#NinZZ# #(1/2)^(2n-1) < (1/2)^(n²-1)# Max(n) = ? a)1 b)2 c)3 d)4 e)5

2 Answers
May 9, 2017

Selection a)1

Explanation:

The equality point is:

#2n -1= n^2-1#

#2n = n^2#

#2 = n#

Therefore, the inequality is true for #n < 2#.

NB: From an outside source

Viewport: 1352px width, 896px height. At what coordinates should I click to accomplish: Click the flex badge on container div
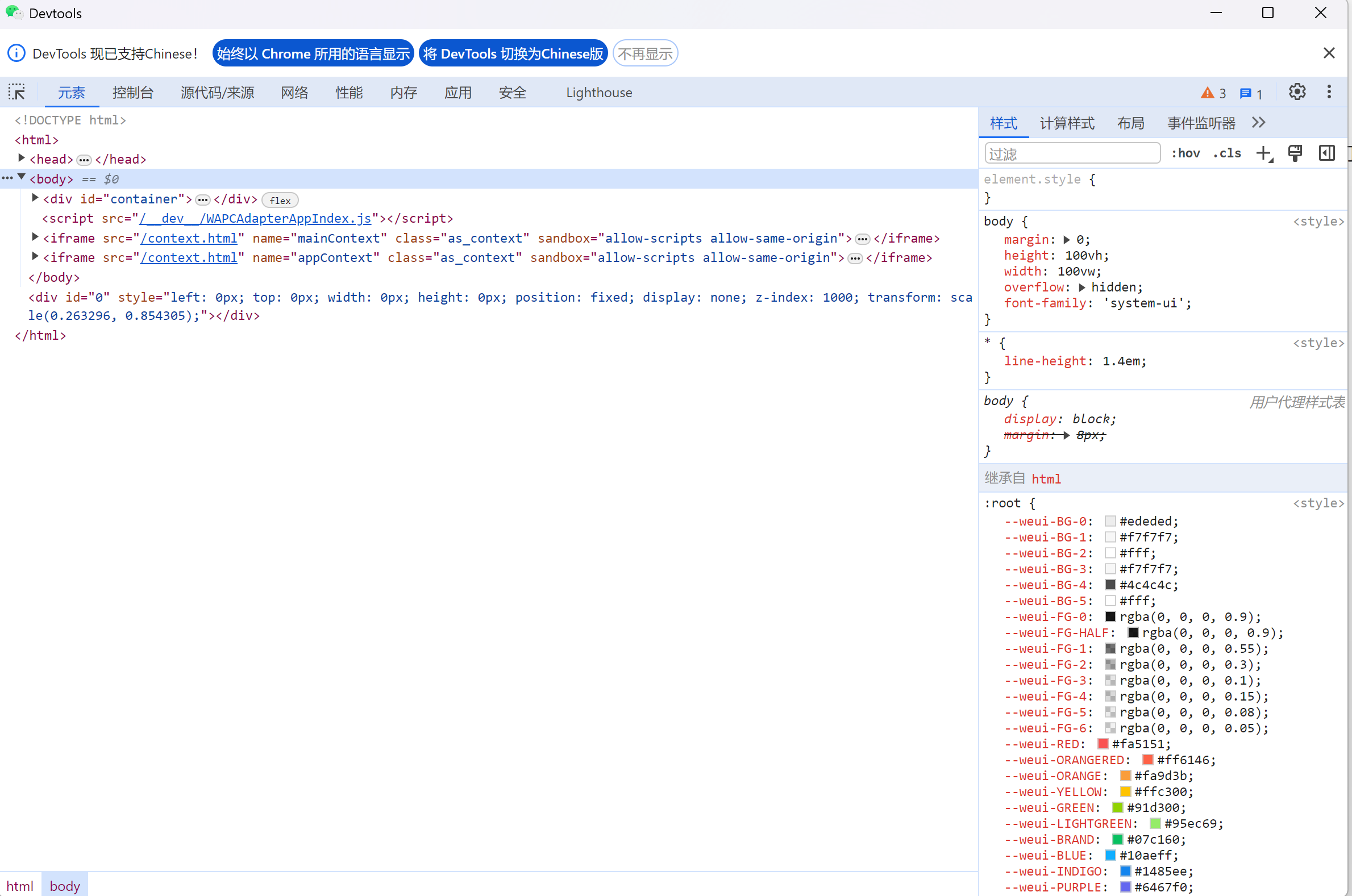point(280,201)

That leaves only selection a)1

May 9, 2017

#0 < n < 2 rArr max(n) < 2#

Explanation:

#log# is a strictly increasing transformation so if #a < b# then

#log a < log b#

Making #a = (1/2)^(2n-1)# and #b = (1/2)^(n^2-1)# then

#(2n-1)log (1/2) < (n^2-1) log (1/2)# but #log(1/2) < 0# so the condition

#(1/2)^(2n-1) < (1/2)^(n^2-1)# reduces to

#2n-1> n^2-1#

or

#n^2 < 2n#

or

#n(n-2) < 0# or

#0 < n < 2#

NOTE:

Strictly speaking if #n_0# is the maximum then

1) #n_0 in (0,2)#
2) #forall n in (0,2) rArr n le n_0#

but this fails because for any #n in (0,2) rArr n < (n+2)/2 < 2# and then #n_0 < (n_0+2)/2 < 2# also! So #(0,2)# does not have maximum. But this open set has a supremum which is #2#.

In terms of sets, the maximum is the largest member of the set, while the supremum is the smallest upper bound of the set.